INFORMATION SUPPLIED>

Content starts

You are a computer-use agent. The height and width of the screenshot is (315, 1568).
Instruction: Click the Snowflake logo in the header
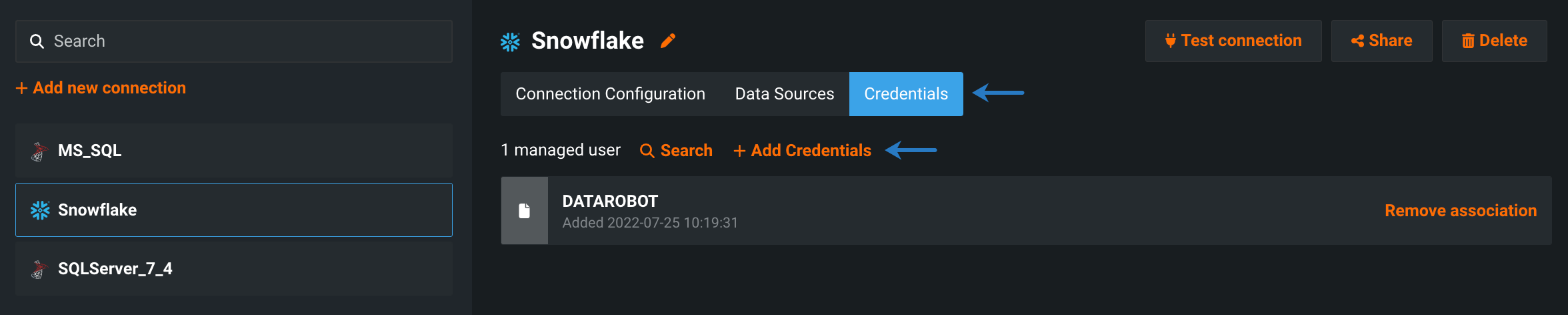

Content ends
Content starts

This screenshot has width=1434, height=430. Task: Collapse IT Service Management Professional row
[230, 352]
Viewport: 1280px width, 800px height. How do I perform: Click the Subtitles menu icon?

Content ends
Content starts

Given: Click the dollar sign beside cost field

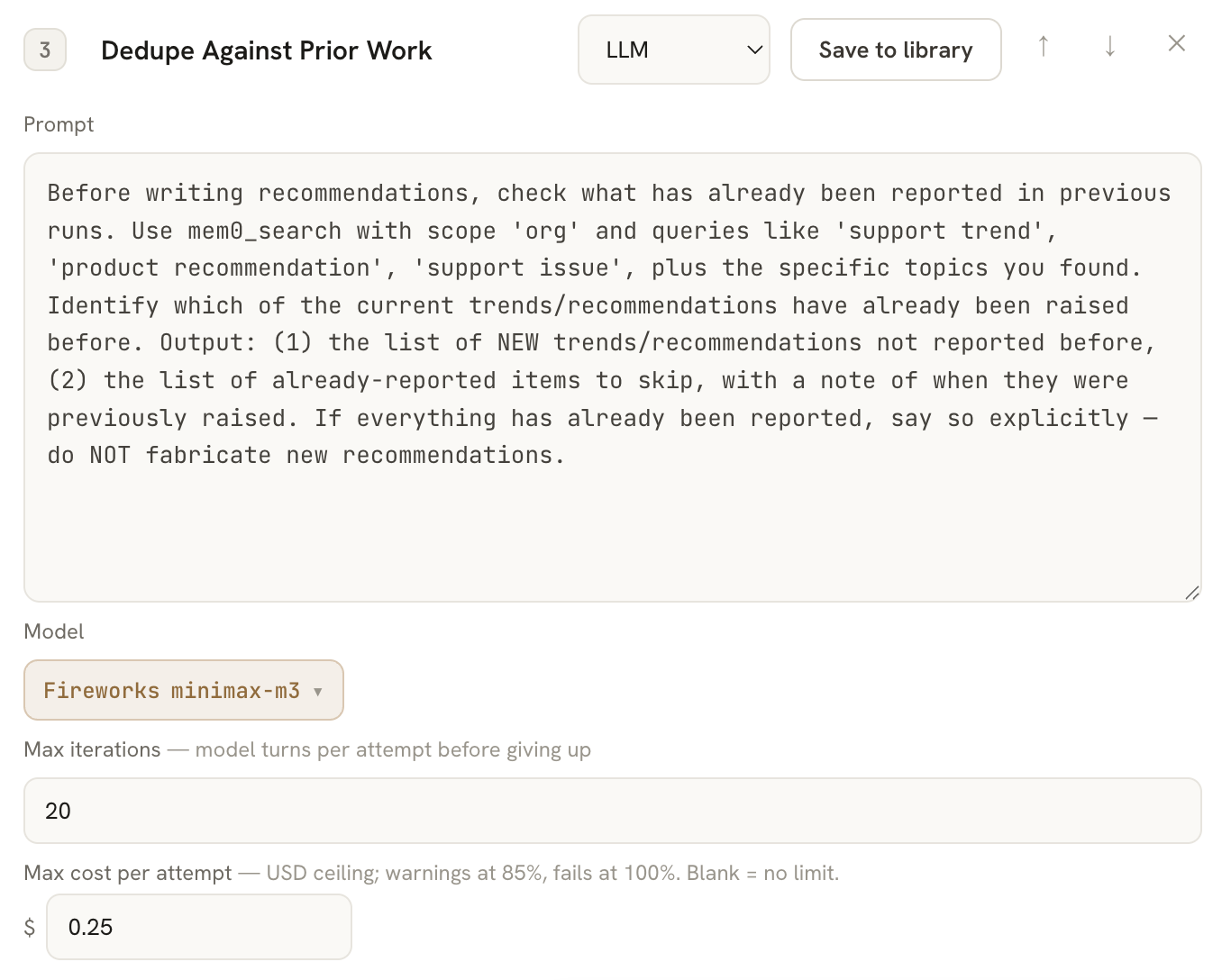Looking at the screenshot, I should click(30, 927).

Content ends

THE TASK> For the material above, reproduce exactly the lines from the line with "This screenshot has" to the line with "Viewport: 1280px width, 800px", inclusive, and exclude all others.

SOLVED EXERCISE>
This screenshot has width=1434, height=430. Task: Collapse IT Service Management Professional row
[230, 352]
Viewport: 1280px width, 800px height. How do I perform: Click the Subtitles menu icon?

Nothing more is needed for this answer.